The biggest threat to Menendez’s re-election is not so much Hugin than it is the voter who goes to the polls and decides to send Menendez a message, much the way many did in the primary when 38 percent voted for his unknown primary opponent. There is certainly a thumb on the scale for Menendez, who is said to have a lead of between four and six points, in this very blue state, but the race is close enough to warrant a move to Toss Up.

On the Republican side, GOP strategists feel better about where U.S. Sen. Dean Heller is in the polls in his race against Democratic U.S. Rep. Jacky Rosen in Nevada, but caution that he needs to be ahead by several points to overcome Democrats’ superior get-out-the-vote efforts. They don’t believe that Heller is quite there yet.

Strategists also feel better about where GOP U.S. Rep. Martha McSally is in her race in Arizona against Democratic U.S. Rep. Kyrsten Sinema. Sinema had the luxury of defining herself while McSally was embroiled in a contentious primary, but McSally’s campaign has spent the last two weeks defining Sinema with her own words. They have released to the media and used in television advertising video of Sinema saying disparaging things about Arizona – she once called it “the meth lab of democracy,” for example – and statements she made, including one in 2003 when she responded to a question by saying that she had no problem with Americans defecting to join the Taliban. Both parties acknowledge that these statements have hurt Sinema and allowed McSally to gain some momentum going into the final days, though the contest remains very close.

Tennessee and Texas seem unlikely candidates for the Toss Up column, as both are solidly red states. Democrats’ chances in Tennessee rest on the shoulders of former Gov. Phil Bredesen, a well-liked moderate, but it seems that the state is reverting to type as GOP U.S. Rep. Marsha Blackburn picks up steam. The race remains competitive, but the trend line favors Blackburn today.

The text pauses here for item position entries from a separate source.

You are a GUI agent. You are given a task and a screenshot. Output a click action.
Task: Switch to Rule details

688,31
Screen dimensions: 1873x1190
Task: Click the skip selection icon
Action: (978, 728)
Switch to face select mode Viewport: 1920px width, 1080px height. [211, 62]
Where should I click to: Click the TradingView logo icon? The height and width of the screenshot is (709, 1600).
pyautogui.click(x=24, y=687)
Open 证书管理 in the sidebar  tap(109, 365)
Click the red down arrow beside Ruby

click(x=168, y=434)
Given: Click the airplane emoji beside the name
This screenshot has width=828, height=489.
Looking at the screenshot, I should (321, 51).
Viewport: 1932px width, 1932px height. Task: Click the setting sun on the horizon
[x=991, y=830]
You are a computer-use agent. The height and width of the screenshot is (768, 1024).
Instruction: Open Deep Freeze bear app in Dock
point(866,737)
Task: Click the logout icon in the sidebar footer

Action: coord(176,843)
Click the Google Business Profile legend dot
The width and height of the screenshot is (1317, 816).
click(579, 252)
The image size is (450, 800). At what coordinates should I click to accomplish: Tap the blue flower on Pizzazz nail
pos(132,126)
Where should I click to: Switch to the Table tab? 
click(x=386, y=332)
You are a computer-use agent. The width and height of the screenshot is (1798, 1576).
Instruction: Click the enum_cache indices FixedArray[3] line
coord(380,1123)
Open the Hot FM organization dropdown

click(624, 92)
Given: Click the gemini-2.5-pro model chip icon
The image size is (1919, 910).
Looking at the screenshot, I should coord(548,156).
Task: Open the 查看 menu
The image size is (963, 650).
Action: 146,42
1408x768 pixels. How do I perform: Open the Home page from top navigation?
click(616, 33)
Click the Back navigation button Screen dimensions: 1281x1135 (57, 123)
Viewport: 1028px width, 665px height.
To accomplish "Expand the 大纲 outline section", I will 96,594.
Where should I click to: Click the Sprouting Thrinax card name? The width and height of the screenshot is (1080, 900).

There is a great difference of opinion even among Republicans where the race in Texas between GOP U.S. Sen. Ted Cruz and Democratic U.S. Rep. Beto O’Rourke stands today. Cruz allies contend that the incumbent is ahead of O’Rourke well outside the margin of error; while we are aware of other reliable polling that shows a closer race. Our sense is that this is a close race, but Cruz retains the advantage going into the final stretch.